--- START ---
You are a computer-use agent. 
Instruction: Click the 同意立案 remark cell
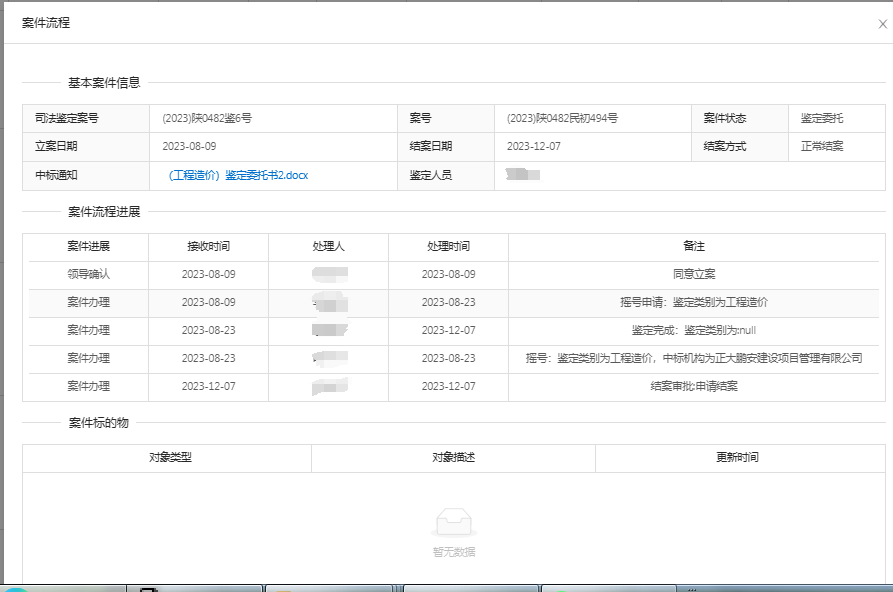pos(694,274)
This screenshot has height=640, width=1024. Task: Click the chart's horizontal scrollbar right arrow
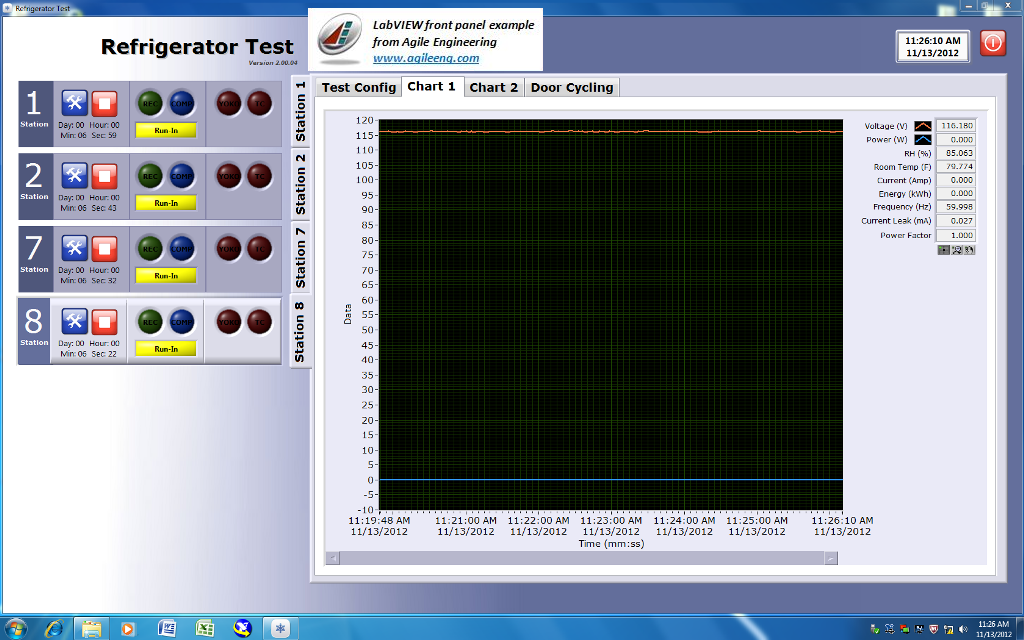click(831, 558)
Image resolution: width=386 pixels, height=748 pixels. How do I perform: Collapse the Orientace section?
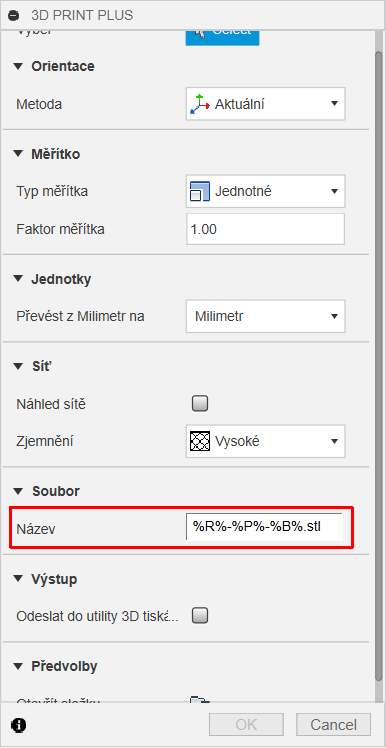pyautogui.click(x=18, y=66)
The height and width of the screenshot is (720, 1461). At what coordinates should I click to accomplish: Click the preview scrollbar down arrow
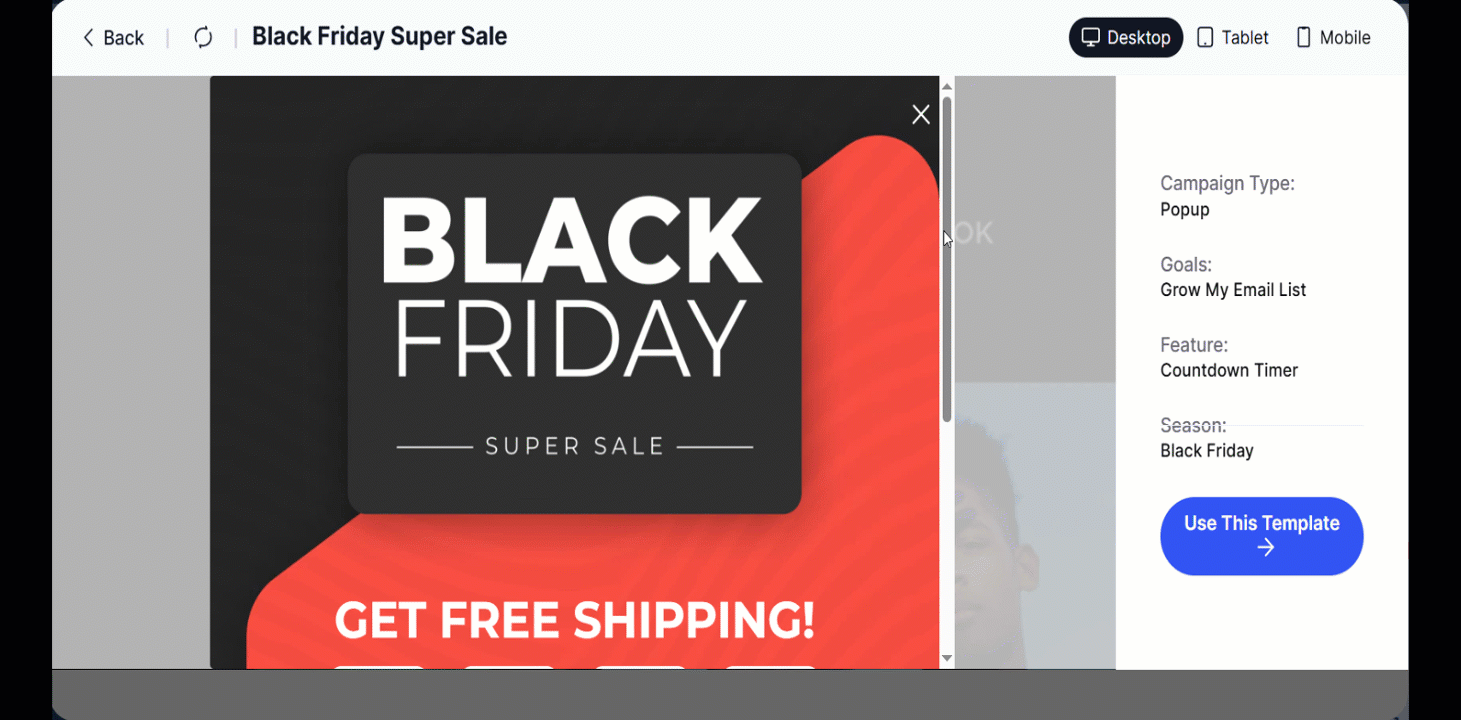point(947,658)
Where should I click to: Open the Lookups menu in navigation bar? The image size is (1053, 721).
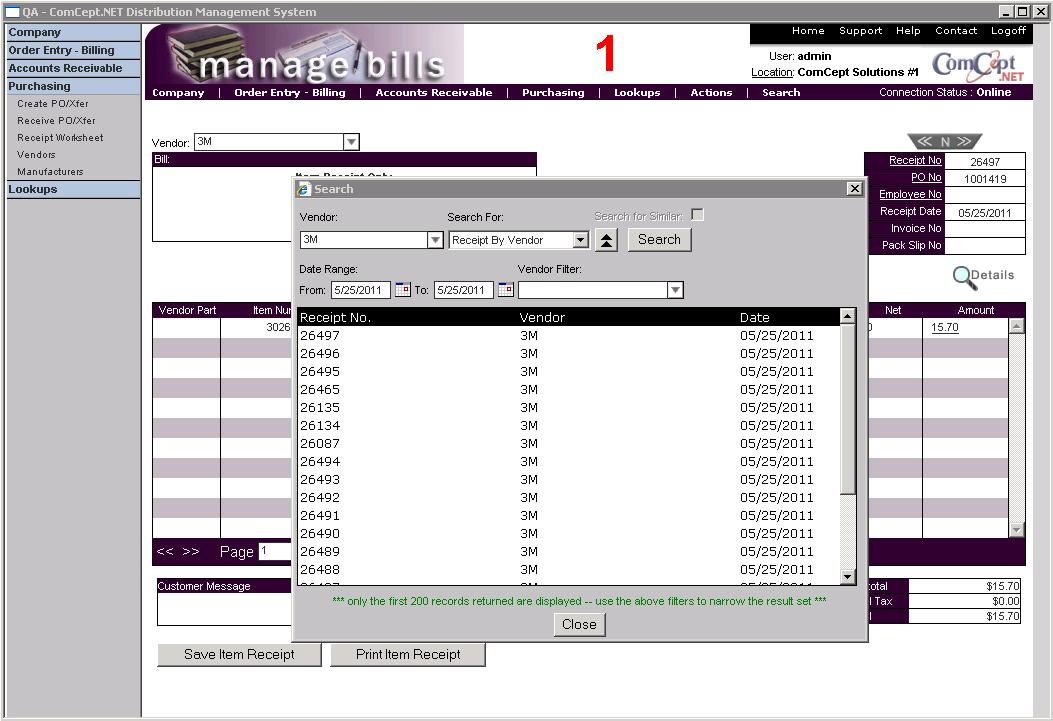[637, 92]
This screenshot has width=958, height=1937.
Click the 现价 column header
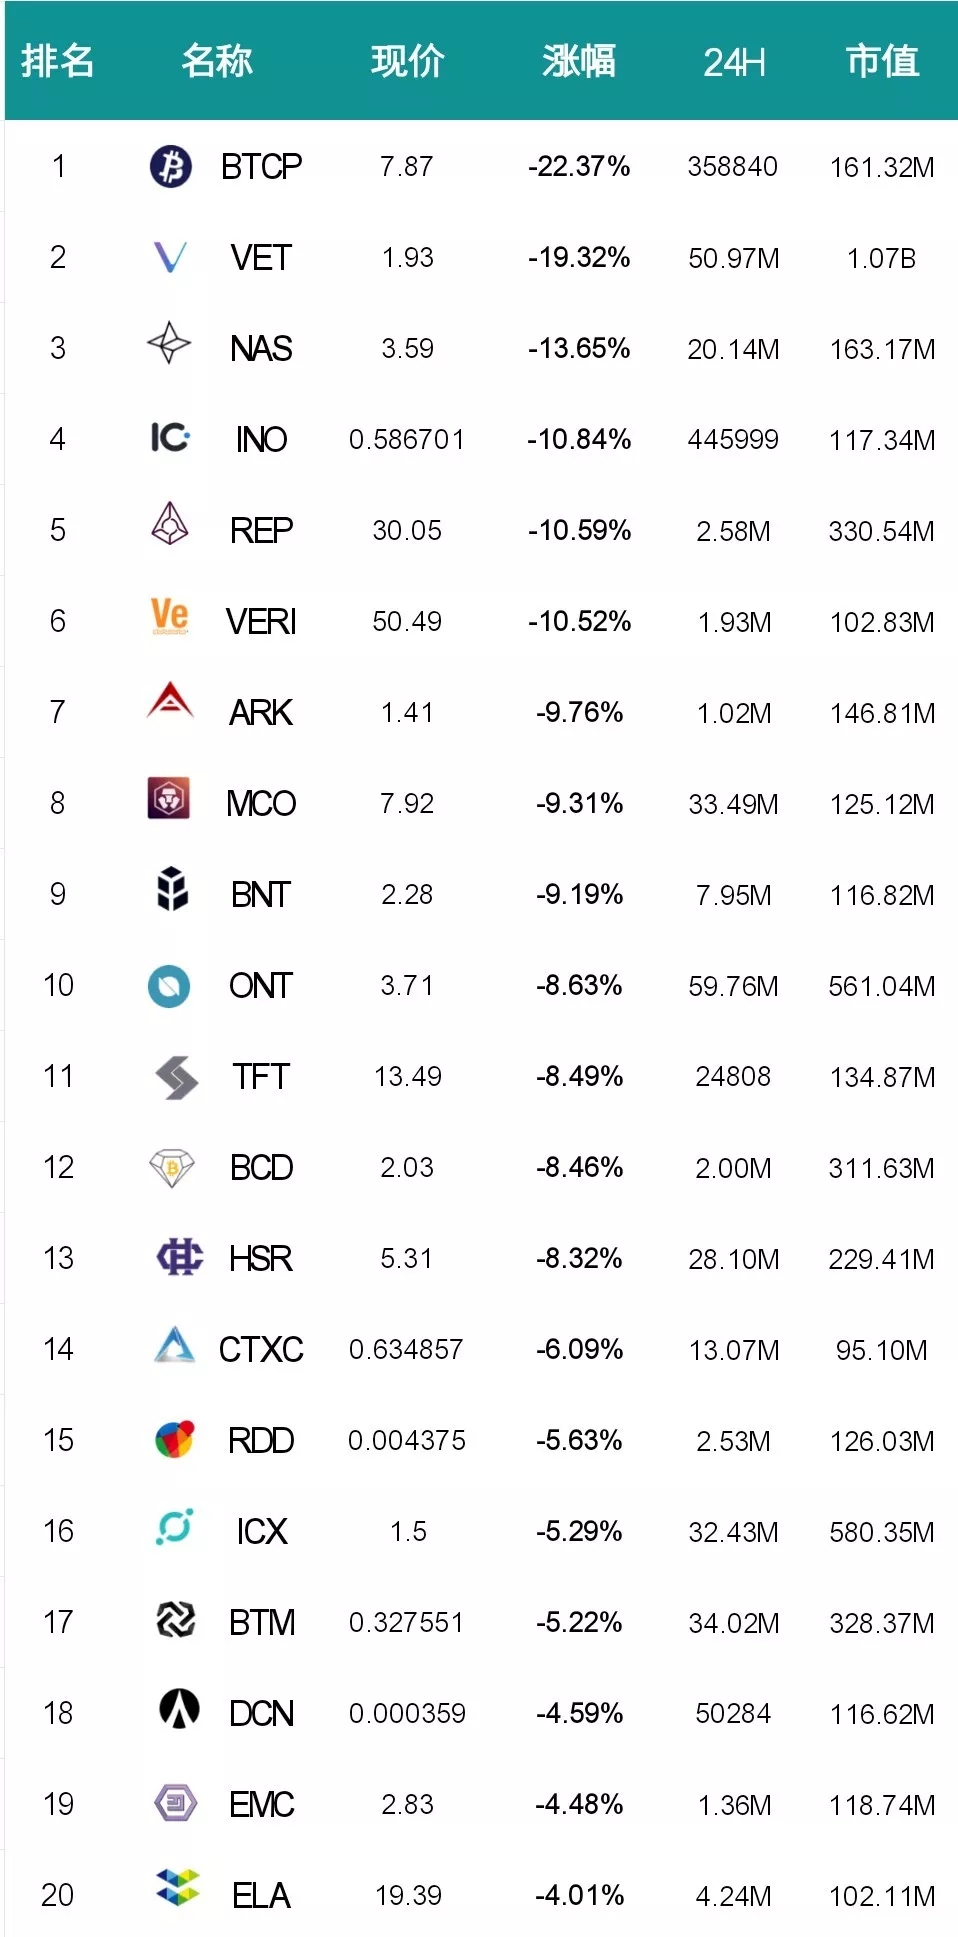point(407,62)
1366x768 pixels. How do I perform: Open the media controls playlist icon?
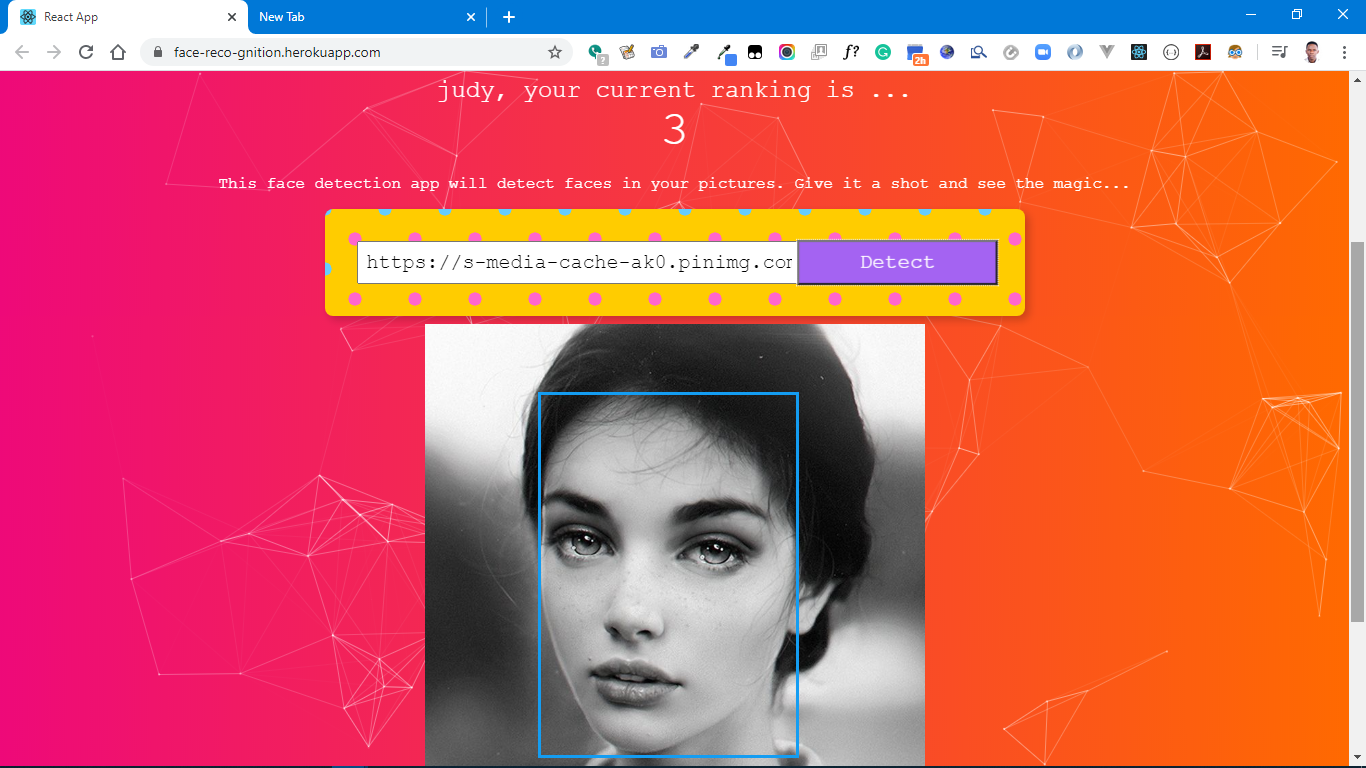pos(1279,52)
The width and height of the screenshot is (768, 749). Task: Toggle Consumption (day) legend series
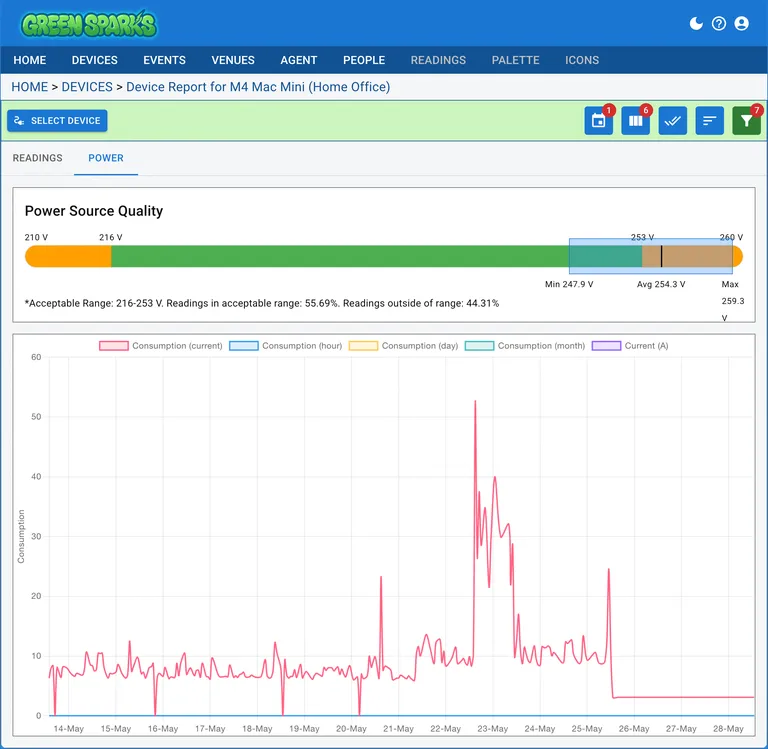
--- END ---
* WORK ITEM
In the copy, include exactly the lines from the one with "Where should I" through the final line of the entries above, both ends counted, and no pictures.

* ANSWER TO THIS EXERCISE
Where should I click to: Open the Lookups menu in navigation bar? The image size is (1053, 721).
[637, 92]
This screenshot has width=958, height=1937.
Click the 现价 column header
point(407,62)
1366x768 pixels. How do I perform: Open the media controls playlist icon?
pos(1279,52)
The width and height of the screenshot is (768, 749). Task: Toggle Consumption (day) legend series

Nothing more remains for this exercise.